[Collected data entries]
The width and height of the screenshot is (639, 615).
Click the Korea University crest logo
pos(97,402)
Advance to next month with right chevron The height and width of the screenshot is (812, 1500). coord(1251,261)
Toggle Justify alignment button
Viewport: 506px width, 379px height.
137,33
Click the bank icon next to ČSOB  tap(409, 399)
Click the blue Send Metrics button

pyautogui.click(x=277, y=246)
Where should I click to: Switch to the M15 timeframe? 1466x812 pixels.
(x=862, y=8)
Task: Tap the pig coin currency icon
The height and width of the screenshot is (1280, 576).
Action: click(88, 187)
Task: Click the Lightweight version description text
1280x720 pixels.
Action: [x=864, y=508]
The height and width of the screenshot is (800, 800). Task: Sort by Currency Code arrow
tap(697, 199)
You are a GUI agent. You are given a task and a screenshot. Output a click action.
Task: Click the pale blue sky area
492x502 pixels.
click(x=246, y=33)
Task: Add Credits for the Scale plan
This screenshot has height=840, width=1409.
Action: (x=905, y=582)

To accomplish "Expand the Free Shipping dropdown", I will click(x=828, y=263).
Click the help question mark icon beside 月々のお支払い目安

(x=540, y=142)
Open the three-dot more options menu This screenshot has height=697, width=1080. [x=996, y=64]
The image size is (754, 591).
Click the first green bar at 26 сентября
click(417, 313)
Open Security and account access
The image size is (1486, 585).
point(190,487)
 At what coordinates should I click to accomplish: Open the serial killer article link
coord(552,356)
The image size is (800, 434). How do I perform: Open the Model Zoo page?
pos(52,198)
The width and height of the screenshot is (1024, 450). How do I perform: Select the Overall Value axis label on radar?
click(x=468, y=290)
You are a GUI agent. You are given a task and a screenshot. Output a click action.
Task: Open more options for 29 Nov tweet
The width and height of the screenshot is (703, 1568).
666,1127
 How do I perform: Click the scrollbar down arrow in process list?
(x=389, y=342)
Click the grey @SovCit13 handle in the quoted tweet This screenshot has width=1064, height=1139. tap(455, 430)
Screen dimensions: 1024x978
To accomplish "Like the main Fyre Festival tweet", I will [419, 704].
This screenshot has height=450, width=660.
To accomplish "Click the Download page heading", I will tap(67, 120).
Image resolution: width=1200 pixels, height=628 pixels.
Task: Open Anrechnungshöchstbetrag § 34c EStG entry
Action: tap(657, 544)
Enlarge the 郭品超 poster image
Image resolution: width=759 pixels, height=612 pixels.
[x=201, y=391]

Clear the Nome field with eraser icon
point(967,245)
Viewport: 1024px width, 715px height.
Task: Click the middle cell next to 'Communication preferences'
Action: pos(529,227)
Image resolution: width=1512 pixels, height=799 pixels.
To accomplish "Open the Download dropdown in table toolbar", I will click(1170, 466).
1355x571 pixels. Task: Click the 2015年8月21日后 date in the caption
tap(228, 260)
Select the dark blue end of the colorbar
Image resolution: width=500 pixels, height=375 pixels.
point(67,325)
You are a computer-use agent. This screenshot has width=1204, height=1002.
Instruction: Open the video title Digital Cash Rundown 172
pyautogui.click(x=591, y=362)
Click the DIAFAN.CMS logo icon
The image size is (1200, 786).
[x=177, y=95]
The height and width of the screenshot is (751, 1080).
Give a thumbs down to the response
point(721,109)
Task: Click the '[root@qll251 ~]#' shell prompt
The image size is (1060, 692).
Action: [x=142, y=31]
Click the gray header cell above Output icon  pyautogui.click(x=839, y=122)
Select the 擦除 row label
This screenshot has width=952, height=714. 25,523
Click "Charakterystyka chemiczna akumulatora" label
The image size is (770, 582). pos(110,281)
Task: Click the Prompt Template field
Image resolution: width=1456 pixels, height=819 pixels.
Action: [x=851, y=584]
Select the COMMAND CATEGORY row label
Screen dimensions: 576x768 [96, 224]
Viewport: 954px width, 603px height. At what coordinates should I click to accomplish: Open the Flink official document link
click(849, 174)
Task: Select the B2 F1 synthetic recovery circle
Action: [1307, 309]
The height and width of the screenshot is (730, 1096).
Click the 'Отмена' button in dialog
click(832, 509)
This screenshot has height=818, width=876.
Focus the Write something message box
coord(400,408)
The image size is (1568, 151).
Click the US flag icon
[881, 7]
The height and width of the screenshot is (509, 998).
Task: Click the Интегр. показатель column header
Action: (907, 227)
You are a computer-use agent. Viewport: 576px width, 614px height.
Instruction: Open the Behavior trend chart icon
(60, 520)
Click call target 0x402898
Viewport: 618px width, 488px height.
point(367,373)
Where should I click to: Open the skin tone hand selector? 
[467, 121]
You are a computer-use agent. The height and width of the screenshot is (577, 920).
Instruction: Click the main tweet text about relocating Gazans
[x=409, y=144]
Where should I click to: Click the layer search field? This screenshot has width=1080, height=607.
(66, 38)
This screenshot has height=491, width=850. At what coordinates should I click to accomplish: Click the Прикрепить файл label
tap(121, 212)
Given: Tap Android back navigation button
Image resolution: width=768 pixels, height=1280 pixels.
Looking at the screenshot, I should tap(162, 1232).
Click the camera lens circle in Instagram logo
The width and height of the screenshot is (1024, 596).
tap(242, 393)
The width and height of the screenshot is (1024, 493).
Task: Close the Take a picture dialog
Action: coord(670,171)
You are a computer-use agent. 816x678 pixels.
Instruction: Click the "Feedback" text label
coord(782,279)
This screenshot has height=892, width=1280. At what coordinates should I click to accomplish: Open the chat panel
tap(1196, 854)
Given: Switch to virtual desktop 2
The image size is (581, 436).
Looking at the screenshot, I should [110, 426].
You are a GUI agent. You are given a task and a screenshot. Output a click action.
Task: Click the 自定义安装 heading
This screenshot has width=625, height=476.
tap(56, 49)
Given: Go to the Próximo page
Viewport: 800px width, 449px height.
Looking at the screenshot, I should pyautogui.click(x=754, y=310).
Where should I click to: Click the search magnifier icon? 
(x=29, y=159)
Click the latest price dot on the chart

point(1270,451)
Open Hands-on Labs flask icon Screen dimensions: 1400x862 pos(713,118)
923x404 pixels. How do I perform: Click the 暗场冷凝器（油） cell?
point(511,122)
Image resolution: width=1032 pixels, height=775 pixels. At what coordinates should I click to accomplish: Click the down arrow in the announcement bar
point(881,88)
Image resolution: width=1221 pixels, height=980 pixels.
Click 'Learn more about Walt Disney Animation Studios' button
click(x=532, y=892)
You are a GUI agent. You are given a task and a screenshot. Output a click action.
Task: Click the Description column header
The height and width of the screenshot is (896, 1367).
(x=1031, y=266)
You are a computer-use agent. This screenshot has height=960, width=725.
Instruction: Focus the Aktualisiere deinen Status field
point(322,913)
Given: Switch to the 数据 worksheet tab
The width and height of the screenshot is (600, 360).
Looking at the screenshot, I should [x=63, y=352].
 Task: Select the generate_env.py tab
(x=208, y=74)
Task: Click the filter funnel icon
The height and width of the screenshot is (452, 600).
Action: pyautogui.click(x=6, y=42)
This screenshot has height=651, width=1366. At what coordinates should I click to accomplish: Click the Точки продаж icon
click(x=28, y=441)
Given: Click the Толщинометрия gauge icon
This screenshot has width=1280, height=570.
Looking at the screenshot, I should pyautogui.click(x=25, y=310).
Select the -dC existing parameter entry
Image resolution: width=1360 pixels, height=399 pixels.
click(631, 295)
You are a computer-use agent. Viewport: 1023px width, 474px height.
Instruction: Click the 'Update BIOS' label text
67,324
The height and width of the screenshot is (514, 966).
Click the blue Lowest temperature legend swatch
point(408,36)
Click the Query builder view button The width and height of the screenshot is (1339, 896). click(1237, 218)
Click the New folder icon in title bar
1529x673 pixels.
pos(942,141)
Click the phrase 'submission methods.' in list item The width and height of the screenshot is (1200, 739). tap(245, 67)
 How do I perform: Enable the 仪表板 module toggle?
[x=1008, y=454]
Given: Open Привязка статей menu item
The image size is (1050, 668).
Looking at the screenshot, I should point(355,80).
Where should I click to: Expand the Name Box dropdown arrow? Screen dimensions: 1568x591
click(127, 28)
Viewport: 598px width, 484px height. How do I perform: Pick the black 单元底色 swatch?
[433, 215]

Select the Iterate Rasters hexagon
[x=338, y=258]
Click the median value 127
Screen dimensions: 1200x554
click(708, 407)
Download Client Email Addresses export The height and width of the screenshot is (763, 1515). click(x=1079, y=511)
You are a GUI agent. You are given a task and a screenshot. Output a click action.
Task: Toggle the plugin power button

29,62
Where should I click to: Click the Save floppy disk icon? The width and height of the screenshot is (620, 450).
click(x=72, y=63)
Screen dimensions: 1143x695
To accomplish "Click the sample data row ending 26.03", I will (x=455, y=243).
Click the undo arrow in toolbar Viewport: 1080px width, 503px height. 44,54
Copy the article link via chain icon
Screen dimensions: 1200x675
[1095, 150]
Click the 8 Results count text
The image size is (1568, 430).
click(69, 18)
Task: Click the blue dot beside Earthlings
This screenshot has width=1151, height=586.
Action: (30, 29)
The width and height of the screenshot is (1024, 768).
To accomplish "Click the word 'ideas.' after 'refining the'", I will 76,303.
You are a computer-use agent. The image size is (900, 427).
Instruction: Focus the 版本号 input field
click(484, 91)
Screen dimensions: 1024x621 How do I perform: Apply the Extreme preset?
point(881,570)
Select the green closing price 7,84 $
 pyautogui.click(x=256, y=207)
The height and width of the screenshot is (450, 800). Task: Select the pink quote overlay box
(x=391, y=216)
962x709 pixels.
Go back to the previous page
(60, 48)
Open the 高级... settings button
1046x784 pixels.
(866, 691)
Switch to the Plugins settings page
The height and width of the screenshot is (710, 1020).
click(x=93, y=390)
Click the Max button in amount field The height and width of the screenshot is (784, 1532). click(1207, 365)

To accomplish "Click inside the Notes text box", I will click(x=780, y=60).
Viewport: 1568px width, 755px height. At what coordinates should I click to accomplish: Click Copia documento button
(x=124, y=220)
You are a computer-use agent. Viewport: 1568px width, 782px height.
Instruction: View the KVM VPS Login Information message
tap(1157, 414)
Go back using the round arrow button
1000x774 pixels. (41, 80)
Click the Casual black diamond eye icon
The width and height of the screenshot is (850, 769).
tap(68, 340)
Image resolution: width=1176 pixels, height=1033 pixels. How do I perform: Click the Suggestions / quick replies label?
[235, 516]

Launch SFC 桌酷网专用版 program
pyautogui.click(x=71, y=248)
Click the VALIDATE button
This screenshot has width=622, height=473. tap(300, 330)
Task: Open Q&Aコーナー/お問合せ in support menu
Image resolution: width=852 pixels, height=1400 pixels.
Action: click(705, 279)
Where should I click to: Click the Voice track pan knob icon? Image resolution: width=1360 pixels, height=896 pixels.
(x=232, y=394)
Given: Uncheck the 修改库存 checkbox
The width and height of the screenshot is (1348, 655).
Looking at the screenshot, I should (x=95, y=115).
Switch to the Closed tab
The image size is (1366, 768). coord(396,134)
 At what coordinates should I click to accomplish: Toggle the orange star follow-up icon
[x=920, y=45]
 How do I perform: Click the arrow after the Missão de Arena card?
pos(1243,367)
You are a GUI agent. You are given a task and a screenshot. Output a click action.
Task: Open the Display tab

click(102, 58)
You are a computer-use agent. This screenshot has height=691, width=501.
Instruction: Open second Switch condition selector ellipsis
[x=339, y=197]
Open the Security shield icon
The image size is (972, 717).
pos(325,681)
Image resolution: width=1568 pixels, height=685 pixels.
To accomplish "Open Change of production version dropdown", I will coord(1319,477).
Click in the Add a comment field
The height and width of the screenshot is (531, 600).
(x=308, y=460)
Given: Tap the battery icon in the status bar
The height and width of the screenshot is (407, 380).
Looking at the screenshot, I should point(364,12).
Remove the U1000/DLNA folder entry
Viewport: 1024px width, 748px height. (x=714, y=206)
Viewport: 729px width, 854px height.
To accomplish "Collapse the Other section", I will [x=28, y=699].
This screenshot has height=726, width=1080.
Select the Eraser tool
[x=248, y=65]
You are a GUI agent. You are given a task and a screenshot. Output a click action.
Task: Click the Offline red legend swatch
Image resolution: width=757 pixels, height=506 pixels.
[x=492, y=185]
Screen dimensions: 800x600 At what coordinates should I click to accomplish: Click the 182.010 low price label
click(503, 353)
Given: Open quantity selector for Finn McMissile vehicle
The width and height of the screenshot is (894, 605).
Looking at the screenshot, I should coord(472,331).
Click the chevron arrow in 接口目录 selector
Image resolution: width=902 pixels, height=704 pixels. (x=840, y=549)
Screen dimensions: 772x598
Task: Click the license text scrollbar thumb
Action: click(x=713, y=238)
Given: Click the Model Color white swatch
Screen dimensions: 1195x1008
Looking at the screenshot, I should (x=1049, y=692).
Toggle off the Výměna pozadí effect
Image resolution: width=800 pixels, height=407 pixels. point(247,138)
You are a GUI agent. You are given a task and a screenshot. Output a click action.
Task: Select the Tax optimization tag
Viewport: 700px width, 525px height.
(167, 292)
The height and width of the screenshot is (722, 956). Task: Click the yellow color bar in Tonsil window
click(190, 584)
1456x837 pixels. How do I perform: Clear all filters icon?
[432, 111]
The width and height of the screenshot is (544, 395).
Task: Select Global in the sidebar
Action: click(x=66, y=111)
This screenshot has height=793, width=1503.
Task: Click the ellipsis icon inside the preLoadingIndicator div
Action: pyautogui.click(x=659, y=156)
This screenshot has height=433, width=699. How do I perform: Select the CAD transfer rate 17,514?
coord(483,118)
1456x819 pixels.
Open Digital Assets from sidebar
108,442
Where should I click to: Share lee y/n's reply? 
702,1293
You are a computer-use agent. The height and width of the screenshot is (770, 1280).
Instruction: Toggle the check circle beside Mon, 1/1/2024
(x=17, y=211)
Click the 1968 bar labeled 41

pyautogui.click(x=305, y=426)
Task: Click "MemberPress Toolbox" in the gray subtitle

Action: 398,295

*EXERCISE:* Going through the records above, state how many lines carry "options", with no other text.

*SOLVED PROBLEM:* 2